--- Written task 1 ---
Copy the passage of the RTMS streams text below from "Sessions can exist" to "to your app.", word for word.

--- Text block ---

>> begin

Working with streams
Each RTMS stream follows a predictable flow that starts with at least one RTMS session being started; continues while your app connects to the required servers, receives stream data, and maintains connection; and ends when the stream ends. A stream can have multiple sessions happening within it, each session typically corresponds to an individual user.
Sessions can exist in the following states:
| State | |
|---|---|
| INACTIVE | Default state. The session is not active yet. |
| INITIALIZE | The session is initializing. |
| STARTED | The session has started. |
| PAUSED | The session has been paused either by the consumer or the user. |
| RESUMED | The paused session has been resumed. |
| STOPPED | The session is being stopped by the consumer, user, or the engagement ending. |
Prerequisites
To process RTMS data, your app needs the appropriate event subscriptions, scopes, and, optionally, the REST APIs for starting and managing sessions. For more information, see Add RTMS features to your app.
Once your app is configured, RTMS sessions will follow these steps:
Step 1: RTMS is started
RTMS provides role-based controls to manage the streaming experience. You can set apps to auto-start streams when a user in a queue joins a voice engagement or to start manually by using the REST API.
In addition, the streaming experience is also controlled by:
- Admins can manage the auto-start settings for Queues through the ZCC Admin portal
- Users can manually start, pause, and end their own in-call streams
Admins can manage the auto-start settings for Queues through the Zoom Contact Center (ZCC) Admin portal. With auto-start enabled, RTMS will start streams when a queue user joins or initiates a voice engagement.
Apps can also manually control RTMS streams with button controls and Zoom JavaScript SDK APIs. User interaction is needed to let an application know that an engagement has started and RTMS needs to be started or stopped.
Note
Starting RTMS is dependent on being in an active engagement. Manually access and use engagement context using the Contact Center events available for the Zoom apps SDK.
Endpoint: send API request to Update engagement Real-Time Media Streams (RTMS) app status
Method: PUT request
Authentication: Use a valid Zoom access token. Payloads must be securely signed.

>> end

--- Written task 2 ---
Write out the records below from their first line up to and including the line with "pyautogui.click(x=178, y=75)", reproducing each line unchanged.

--- Dataset rows ---
>> begin

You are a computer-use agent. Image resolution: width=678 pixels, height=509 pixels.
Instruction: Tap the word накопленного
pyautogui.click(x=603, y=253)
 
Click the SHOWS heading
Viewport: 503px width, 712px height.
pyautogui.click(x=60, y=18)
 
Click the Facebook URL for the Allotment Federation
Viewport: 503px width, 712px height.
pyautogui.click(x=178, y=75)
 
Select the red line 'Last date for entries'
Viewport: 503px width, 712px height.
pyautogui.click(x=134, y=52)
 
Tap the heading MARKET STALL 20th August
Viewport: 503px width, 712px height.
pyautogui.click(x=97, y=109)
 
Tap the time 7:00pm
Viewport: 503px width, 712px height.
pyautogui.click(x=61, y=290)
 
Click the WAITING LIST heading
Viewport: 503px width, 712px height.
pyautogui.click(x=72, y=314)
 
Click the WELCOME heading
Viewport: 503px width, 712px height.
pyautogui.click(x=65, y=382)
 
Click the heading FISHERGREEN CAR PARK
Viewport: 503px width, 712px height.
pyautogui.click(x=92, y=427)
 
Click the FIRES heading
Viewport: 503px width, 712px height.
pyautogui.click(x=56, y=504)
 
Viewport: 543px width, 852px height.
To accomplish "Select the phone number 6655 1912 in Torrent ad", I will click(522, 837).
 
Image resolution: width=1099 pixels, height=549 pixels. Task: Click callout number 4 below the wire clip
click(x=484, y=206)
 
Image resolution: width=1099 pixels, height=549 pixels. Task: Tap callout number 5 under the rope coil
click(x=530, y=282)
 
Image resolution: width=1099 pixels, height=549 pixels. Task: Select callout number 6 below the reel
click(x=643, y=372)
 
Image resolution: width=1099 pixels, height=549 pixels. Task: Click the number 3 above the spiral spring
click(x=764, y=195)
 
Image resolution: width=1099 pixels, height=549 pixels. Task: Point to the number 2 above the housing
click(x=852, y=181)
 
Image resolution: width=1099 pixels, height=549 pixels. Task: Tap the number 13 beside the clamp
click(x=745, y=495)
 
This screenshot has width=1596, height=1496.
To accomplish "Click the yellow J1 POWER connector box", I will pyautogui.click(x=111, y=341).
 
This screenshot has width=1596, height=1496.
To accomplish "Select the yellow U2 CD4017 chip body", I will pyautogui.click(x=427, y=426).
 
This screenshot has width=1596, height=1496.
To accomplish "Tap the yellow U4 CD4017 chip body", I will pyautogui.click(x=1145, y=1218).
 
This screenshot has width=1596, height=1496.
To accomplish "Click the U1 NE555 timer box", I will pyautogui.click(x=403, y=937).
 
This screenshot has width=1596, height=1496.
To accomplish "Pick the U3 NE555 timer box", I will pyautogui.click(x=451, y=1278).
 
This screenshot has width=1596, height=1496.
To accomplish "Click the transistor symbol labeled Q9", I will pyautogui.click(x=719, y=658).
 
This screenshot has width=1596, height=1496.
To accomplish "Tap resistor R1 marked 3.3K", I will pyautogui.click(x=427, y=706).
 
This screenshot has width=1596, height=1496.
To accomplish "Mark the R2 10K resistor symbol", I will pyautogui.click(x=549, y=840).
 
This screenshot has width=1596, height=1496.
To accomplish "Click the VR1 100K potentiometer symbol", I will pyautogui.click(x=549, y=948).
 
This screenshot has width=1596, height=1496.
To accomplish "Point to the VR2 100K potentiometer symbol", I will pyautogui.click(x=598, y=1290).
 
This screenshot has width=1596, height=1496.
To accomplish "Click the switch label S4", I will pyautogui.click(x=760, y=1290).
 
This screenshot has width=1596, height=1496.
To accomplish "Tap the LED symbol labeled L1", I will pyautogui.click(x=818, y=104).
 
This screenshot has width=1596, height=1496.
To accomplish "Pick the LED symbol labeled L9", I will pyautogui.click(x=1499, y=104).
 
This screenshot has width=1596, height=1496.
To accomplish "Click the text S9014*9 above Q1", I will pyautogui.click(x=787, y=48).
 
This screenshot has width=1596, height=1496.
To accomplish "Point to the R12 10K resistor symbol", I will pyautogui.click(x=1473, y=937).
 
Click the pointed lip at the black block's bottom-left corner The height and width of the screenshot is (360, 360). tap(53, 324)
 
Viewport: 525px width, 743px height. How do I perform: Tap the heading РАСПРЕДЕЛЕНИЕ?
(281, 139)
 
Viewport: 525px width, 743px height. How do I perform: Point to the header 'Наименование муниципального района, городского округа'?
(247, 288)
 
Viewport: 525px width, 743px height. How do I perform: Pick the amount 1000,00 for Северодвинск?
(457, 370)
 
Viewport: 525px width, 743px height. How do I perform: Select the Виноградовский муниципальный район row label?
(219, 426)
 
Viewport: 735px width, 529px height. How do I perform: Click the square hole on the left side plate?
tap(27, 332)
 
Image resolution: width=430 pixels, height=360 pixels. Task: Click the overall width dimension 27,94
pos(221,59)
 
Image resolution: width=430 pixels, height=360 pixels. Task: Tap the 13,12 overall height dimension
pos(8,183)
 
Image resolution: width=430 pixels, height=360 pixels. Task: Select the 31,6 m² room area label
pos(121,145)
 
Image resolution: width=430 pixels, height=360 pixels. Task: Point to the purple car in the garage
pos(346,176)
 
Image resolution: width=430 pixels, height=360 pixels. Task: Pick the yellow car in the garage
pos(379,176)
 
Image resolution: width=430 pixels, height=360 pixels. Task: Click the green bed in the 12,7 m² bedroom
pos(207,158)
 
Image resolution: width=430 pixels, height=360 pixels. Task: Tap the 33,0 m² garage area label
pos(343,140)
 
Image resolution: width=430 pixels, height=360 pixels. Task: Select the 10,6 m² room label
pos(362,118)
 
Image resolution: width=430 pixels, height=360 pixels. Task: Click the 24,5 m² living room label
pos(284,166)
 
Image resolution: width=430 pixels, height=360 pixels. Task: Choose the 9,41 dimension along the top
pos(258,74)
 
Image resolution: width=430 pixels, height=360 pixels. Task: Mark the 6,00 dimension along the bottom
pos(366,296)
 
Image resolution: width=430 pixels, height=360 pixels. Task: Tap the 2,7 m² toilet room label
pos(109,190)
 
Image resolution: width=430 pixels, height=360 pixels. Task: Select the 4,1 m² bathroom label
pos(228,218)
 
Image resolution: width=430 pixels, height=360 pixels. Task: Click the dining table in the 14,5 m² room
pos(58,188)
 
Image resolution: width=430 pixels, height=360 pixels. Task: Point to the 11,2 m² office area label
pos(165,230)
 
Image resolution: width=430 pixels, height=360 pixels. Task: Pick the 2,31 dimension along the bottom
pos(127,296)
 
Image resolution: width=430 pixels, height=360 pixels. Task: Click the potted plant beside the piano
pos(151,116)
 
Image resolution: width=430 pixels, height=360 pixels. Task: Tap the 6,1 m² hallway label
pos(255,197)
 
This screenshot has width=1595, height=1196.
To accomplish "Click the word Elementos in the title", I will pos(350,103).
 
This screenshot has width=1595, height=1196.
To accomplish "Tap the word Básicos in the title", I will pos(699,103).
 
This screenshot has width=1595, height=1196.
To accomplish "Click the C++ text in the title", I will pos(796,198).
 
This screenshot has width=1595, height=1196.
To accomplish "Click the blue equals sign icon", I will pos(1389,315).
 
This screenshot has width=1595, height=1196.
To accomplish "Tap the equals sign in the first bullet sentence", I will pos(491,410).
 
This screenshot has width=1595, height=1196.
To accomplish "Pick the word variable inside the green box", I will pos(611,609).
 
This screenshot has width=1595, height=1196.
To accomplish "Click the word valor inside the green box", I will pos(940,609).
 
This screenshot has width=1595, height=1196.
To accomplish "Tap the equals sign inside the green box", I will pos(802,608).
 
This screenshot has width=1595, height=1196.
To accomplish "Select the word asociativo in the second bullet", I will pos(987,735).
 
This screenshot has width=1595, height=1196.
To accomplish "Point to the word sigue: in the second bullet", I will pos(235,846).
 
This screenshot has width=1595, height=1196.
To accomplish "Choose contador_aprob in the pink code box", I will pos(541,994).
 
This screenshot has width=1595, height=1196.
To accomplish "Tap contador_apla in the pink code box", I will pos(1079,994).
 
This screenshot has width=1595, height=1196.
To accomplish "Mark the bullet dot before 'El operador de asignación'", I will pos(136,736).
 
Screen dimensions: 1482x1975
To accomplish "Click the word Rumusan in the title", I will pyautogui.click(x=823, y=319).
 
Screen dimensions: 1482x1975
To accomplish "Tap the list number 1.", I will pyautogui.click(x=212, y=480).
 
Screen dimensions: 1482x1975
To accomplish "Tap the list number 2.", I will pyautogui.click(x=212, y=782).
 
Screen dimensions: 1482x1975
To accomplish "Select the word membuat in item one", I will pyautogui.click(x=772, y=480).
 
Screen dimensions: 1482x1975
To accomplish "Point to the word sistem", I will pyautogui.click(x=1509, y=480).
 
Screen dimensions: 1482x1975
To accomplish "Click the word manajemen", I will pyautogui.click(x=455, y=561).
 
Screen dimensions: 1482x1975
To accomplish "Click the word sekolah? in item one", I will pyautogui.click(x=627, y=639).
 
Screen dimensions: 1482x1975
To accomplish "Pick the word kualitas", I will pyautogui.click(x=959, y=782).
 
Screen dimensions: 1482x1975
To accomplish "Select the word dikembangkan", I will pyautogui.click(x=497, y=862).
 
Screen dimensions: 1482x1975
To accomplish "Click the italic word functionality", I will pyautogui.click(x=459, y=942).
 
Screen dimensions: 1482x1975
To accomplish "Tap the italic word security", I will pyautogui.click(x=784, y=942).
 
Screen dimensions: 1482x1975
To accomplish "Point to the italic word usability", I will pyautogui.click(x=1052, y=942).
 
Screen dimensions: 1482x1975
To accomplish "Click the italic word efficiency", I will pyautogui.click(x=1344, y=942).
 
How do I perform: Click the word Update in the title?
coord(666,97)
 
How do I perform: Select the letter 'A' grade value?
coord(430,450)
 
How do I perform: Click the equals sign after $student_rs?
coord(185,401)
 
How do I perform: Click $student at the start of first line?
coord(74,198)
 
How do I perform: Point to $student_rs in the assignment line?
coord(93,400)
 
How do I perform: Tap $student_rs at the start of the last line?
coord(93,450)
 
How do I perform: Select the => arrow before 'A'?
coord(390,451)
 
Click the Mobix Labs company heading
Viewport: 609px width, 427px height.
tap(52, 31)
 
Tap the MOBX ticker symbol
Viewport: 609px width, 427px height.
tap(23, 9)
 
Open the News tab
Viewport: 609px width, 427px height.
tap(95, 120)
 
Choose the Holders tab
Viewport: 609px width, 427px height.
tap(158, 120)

>> end

--- Correct output 1 ---
Sessions can exist in the following states:
| State | |
|---|---|
| INACTIVE | Default state. The session is not active yet. |
| INITIALIZE | The session is initializing. |
| STARTED | The session has started. |
| PAUSED | The session has been paused either by the consumer or the user. |
| RESUMED | The paused session has been resumed. |
| STOPPED | The session is being stopped by the consumer, user, or the engagement ending. |
Prerequisites
To process RTMS data, your app needs the appropriate event subscriptions, scopes, and, optionally, the REST APIs for starting and managing sessions. For more information, see Add RTMS features to your app.

--- Correct output 2 ---
You are a computer-use agent. Image resolution: width=678 pixels, height=509 pixels.
Instruction: Tap the word накопленного
pyautogui.click(x=603, y=253)
 
Click the SHOWS heading
Viewport: 503px width, 712px height.
pyautogui.click(x=60, y=18)
 
Click the Facebook URL for the Allotment Federation
Viewport: 503px width, 712px height.
pyautogui.click(x=178, y=75)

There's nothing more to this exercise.